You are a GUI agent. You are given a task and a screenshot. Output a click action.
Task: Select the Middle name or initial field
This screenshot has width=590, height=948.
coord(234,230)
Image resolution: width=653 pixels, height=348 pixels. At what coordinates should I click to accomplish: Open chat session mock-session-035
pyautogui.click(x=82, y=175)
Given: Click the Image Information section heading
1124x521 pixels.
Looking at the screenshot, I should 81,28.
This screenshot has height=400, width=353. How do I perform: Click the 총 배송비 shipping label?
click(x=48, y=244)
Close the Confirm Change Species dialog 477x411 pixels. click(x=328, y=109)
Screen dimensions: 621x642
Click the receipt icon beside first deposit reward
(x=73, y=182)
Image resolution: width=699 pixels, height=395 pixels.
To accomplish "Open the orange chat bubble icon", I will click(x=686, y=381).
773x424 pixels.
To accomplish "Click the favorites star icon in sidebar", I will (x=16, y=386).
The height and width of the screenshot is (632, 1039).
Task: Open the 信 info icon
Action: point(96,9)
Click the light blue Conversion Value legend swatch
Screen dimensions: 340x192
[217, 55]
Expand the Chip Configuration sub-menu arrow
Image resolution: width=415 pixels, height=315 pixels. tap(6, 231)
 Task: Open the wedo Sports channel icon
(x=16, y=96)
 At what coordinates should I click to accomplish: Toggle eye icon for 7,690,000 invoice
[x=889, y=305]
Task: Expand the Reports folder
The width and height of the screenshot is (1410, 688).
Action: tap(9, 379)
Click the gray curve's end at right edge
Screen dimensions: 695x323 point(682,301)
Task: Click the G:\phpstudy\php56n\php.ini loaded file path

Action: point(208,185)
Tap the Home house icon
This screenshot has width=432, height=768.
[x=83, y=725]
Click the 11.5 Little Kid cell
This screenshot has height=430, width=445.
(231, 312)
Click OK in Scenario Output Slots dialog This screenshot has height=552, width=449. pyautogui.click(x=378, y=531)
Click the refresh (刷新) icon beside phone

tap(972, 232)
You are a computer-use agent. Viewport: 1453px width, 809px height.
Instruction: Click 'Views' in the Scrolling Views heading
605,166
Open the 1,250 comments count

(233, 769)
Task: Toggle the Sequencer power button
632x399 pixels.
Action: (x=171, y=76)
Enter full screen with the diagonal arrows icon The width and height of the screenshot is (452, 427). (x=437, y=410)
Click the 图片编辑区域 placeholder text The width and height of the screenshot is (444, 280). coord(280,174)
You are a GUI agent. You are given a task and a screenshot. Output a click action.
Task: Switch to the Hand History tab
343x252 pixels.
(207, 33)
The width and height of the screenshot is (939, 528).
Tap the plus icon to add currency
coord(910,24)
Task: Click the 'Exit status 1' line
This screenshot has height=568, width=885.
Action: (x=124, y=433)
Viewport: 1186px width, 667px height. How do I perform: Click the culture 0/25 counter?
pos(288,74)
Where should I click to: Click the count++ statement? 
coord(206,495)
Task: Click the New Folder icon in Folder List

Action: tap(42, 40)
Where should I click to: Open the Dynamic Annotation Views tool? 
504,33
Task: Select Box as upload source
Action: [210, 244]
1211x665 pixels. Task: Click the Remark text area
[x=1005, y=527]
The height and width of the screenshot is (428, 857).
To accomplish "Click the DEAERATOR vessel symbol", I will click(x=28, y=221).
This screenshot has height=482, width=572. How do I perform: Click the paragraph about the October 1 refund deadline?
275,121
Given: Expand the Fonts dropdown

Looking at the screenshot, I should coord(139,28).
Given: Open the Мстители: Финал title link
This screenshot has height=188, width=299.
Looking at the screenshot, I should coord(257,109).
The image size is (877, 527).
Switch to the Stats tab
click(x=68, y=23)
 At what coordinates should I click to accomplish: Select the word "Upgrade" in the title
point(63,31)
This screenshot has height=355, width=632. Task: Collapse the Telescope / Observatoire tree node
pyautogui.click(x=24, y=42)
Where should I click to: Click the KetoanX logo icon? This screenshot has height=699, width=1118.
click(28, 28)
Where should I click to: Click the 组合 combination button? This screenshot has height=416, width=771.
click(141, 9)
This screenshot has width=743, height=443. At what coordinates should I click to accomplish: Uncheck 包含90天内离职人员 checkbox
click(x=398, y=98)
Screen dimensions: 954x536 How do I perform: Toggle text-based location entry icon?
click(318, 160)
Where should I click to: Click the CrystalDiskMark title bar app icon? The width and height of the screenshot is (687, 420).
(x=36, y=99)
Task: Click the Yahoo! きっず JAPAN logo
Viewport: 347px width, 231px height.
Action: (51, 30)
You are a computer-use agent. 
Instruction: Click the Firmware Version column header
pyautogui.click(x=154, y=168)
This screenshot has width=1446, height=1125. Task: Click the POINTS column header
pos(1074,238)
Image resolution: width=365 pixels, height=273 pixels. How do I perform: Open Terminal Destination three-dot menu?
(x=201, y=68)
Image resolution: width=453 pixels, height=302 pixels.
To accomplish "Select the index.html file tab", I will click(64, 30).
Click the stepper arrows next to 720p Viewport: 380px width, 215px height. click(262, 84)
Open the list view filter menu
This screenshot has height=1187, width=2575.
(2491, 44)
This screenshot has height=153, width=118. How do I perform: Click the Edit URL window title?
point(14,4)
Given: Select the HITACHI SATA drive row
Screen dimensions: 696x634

WORK TO COMPLETE » Produce a precise copy of all the material above.

RESULT OF THE TASK »
You are a GUI agent. You are given a task and a screenshot. Output a click action.
Task: Select the Middle name or initial field
This screenshot has width=590, height=948.
coord(234,230)
Image resolution: width=653 pixels, height=348 pixels. At what coordinates should I click to accomplish: Open chat session mock-session-035
pyautogui.click(x=82, y=175)
Given: Click the Image Information section heading
1124x521 pixels.
Looking at the screenshot, I should 81,28.
This screenshot has height=400, width=353. How do I perform: Click the 총 배송비 shipping label?
click(x=48, y=244)
Close the Confirm Change Species dialog 477x411 pixels. click(x=328, y=109)
Screen dimensions: 621x642
Click the receipt icon beside first deposit reward
(x=73, y=182)
Image resolution: width=699 pixels, height=395 pixels.
To accomplish "Open the orange chat bubble icon", I will click(x=686, y=381).
773x424 pixels.
To accomplish "Click the favorites star icon in sidebar", I will (x=16, y=386).
The height and width of the screenshot is (632, 1039).
Task: Open the 信 info icon
Action: point(96,9)
Click the light blue Conversion Value legend swatch
Screen dimensions: 340x192
[217, 55]
Expand the Chip Configuration sub-menu arrow
Image resolution: width=415 pixels, height=315 pixels. tap(6, 231)
 Task: Open the wedo Sports channel icon
(x=16, y=96)
 At what coordinates should I click to accomplish: Toggle eye icon for 7,690,000 invoice
[x=889, y=305]
Task: Expand the Reports folder
The width and height of the screenshot is (1410, 688).
Action: tap(9, 379)
Click the gray curve's end at right edge
Screen dimensions: 695x323 point(682,301)
Task: Click the G:\phpstudy\php56n\php.ini loaded file path

Action: point(208,185)
Tap the Home house icon
This screenshot has width=432, height=768.
[x=83, y=725]
Click the 11.5 Little Kid cell
This screenshot has height=430, width=445.
(231, 312)
Click OK in Scenario Output Slots dialog This screenshot has height=552, width=449. pyautogui.click(x=378, y=531)
Click the refresh (刷新) icon beside phone

tap(972, 232)
You are a computer-use agent. Viewport: 1453px width, 809px height.
Instruction: Click 'Views' in the Scrolling Views heading
605,166
Open the 1,250 comments count

(233, 769)
Task: Toggle the Sequencer power button
632x399 pixels.
Action: (x=171, y=76)
Enter full screen with the diagonal arrows icon The width and height of the screenshot is (452, 427). (x=437, y=410)
Click the 图片编辑区域 placeholder text The width and height of the screenshot is (444, 280). coord(280,174)
You are a GUI agent. You are given a task and a screenshot. Output a click action.
Task: Switch to the Hand History tab
343x252 pixels.
(207, 33)
The width and height of the screenshot is (939, 528).
Tap the plus icon to add currency
coord(910,24)
Task: Click the 'Exit status 1' line
This screenshot has height=568, width=885.
Action: (x=124, y=433)
Viewport: 1186px width, 667px height. How do I perform: Click the culture 0/25 counter?
pos(288,74)
Where should I click to: Click the count++ statement? 
coord(206,495)
Task: Click the New Folder icon in Folder List

Action: tap(42, 40)
Where should I click to: Open the Dynamic Annotation Views tool? 
504,33
Task: Select Box as upload source
Action: [210, 244]
1211x665 pixels. Task: Click the Remark text area
[x=1005, y=527]
The height and width of the screenshot is (428, 857).
To accomplish "Click the DEAERATOR vessel symbol", I will click(x=28, y=221).
This screenshot has height=482, width=572. How do I perform: Click the paragraph about the October 1 refund deadline?
275,121
Given: Expand the Fonts dropdown

Looking at the screenshot, I should coord(139,28).
Given: Open the Мстители: Финал title link
This screenshot has height=188, width=299.
Looking at the screenshot, I should coord(257,109).
The image size is (877, 527).
Switch to the Stats tab
click(x=68, y=23)
 At what coordinates should I click to accomplish: Select the word "Upgrade" in the title
point(63,31)
This screenshot has height=355, width=632. Task: Collapse the Telescope / Observatoire tree node
pyautogui.click(x=24, y=42)
Where should I click to: Click the KetoanX logo icon? This screenshot has height=699, width=1118.
click(28, 28)
Where should I click to: Click the 组合 combination button? This screenshot has height=416, width=771.
click(141, 9)
This screenshot has width=743, height=443. At what coordinates should I click to accomplish: Uncheck 包含90天内离职人员 checkbox
click(x=398, y=98)
Screen dimensions: 954x536 How do I perform: Toggle text-based location entry icon?
click(318, 160)
Where should I click to: Click the CrystalDiskMark title bar app icon? The width and height of the screenshot is (687, 420).
(x=36, y=99)
Task: Click the Yahoo! きっず JAPAN logo
Viewport: 347px width, 231px height.
Action: (51, 30)
You are a computer-use agent. 
Instruction: Click the Firmware Version column header
pyautogui.click(x=154, y=168)
This screenshot has width=1446, height=1125. Task: Click the POINTS column header
pos(1074,238)
Image resolution: width=365 pixels, height=273 pixels. How do I perform: Open Terminal Destination three-dot menu?
(x=201, y=68)
Image resolution: width=453 pixels, height=302 pixels.
To accomplish "Select the index.html file tab", I will click(64, 30).
Click the stepper arrows next to 720p Viewport: 380px width, 215px height. click(262, 84)
Open the list view filter menu
This screenshot has height=1187, width=2575.
(2491, 44)
This screenshot has height=153, width=118. How do I perform: Click the Edit URL window title?
point(14,4)
Given: Select the HITACHI SATA drive row
Screen dimensions: 696x634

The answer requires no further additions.